--- START ---

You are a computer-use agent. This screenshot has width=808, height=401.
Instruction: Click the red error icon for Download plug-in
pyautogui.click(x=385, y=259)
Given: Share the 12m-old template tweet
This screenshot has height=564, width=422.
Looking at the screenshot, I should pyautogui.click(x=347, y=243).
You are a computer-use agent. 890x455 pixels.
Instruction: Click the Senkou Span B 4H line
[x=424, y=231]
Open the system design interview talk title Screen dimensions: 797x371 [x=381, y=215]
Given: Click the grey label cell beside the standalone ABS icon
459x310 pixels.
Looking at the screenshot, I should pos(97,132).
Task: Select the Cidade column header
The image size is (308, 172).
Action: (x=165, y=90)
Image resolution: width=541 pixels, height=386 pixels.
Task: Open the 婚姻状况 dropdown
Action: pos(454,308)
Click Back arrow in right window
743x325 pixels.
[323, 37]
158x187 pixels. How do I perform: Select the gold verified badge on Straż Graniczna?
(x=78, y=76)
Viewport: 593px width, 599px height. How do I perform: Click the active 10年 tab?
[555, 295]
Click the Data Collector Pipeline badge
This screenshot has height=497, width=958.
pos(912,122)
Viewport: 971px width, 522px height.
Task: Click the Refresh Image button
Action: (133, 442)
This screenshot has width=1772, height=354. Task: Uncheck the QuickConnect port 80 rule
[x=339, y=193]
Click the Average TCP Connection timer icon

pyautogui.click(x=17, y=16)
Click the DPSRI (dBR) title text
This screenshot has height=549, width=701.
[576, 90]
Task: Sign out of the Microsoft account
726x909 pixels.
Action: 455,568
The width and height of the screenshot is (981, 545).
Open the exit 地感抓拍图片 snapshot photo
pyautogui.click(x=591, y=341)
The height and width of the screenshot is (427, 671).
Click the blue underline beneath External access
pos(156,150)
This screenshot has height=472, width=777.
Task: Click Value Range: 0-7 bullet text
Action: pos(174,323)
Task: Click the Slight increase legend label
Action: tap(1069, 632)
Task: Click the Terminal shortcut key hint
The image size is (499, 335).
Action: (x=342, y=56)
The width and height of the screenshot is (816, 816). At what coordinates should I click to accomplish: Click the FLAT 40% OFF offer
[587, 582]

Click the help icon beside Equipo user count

--- END ---

### Exercise brief
How many lines in the records hold the string "beside"? The number alone is the answer.

### Answer below
2